Characterisation of local yeast isolates towards developing alternative heterologous protein expression systems

Abstract

Yeasts with GRAS (Generally Regarded as Safe) status are commonly used as hosts for heterologous protein production. Yeasts are suitable expression hosts as they have been extensively characterised genetically. The objective of this project is to isolate local yeasts from Malaysian food sources and subsequently to develop these as alternative hosts for heterologous protein production. Yeasts were isolated from Malaysian traditional fermented food namely 'tapa;', 'tuak' and 'ragi '. A total of 23 isolates were obtained and subjected to molecular identification, involving amplification and sequencing of the universally conserved ribosomal DNAs (rDNA), ribosomal internal transcribed spacer (ITS), 26S rDNA and 18S rDNA sequences. We identified three species of yeasts, namely, Saccharomyces cerevisiae, Hanseniaspora guiiliermondii and Pichia anomala which have a long tradition of usage in food production and have no adverse effects or harm on humans.

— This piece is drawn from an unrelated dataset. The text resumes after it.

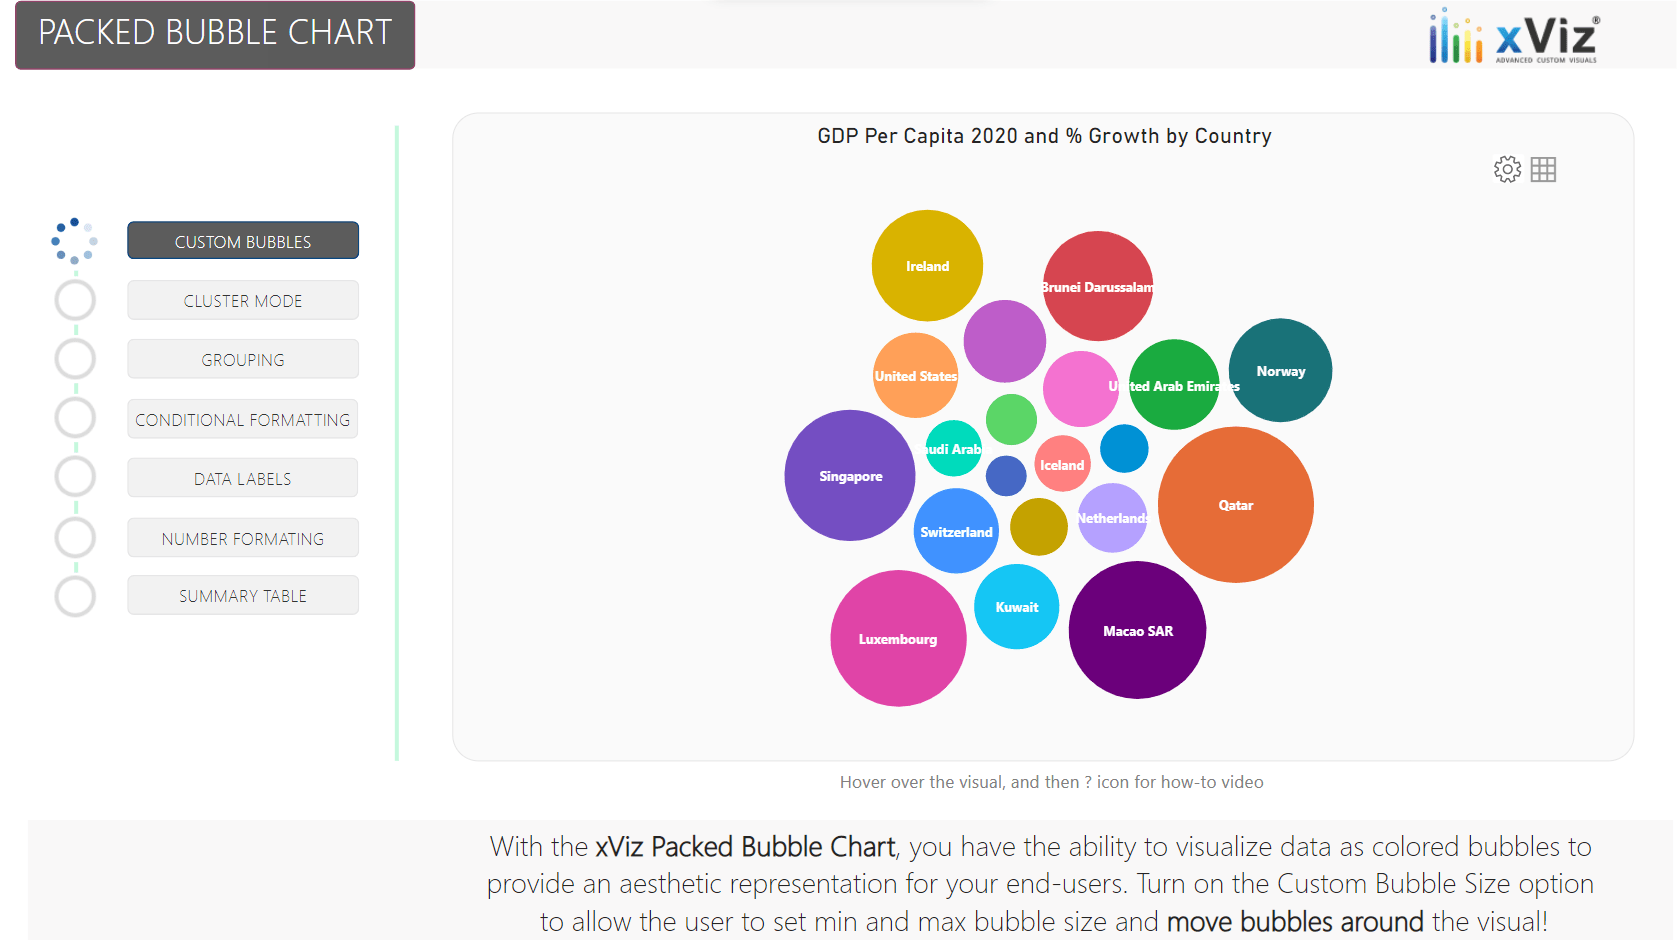Click the circle icon next to Data Labels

To test the feasibility of the yeasts as heterologous expression hosts, we have constructed an integrative vector p1926Zeo, containing the yeast 26S rDNA and the Zeocin?? resistance cassette. The p1926Zeo vector was linearized and transformed into both P. anomala and H. guiiliermondii isolates via electroporation. Both hosts were successfully transformed at a relatively high efficiency. The transformants obtained had a growth profile similar to the respective wild type, indicating that integration of the plasmids into the host chromosome did not affect growth. These transformants are stable as they exhibit resistance to Zeocin even after 20 generations. Thus, the P. anomala and H. guiiliermondii isolates exhibit the potential to be further developed as alternative heterologous protein expression hosts.